人間関係について、ハーバード大学による有名な追跡調査結果があります。それは、ハーバード大学成人発達研究が75年間にわたって追跡調査をした結果、「幸福な人生を送るために一番大切なものは『良い人間関係を築くこと」ということが明らかになった」というものです。さらに、脳や病気になるリスク軽減など様々な影響を与えているのだそうです。

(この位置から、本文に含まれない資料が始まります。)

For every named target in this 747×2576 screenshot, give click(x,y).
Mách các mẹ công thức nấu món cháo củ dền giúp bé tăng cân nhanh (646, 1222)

寿命はどんどん延び、「人生100年時代」といわれて久しく、定年も70歳になろうとしています。何歳まで生きるかは誰にもわかりませんが、これからの時代、定年ということに縛られることなく一生ご自身にとってやりがいのある仕事をしていくという考え方が、今からの時代には合っているのではないかと思っています。仕事はお金以上に得られるものが沢山あります。仕事によって何らかの形で誰かの役に立ち(社会貢献でき)、人とつながり、精神的充足感を得る、これが健全で幸せな人生だと私は考えます。変化の激しい世の中にあっても一生続けられる仕事を探し、どれだけ時代が変わっても通用するスキルを身に付け、人脈を構築することに時間をかけることがこれからの時代を生きるには大切なことではないでしょうか。

おわりに

「宝くじで高額当選した人でも自己破産している」、こんな話を聞いたり読んだりしたことはありませんか?なぜそんなことが起こるのでしょうか。高額当選は、一瞬でFIREの状態を作り出します。これまでこのコラムを含め3回にわたり、「そのFIRE、ちょっと待った!」と言う理由についてご説明してきましたが、これを全てお読みくださった方はその理由がお分かりのことと思います。もちろんこれが理由のすべてではありませんが、大きな要素となっていることは間違いないでしょう。

「お金」と「自由な時間」を得られる、というのは魅力的に映ること、憧れることはよく分かります。しかし、それだけにとらわれると、本当に大切なことは見えてきません。自分が本当に望む人生はどういうものかをまずはよく考え、その上で必要なものを構築していっていただきたいと思います。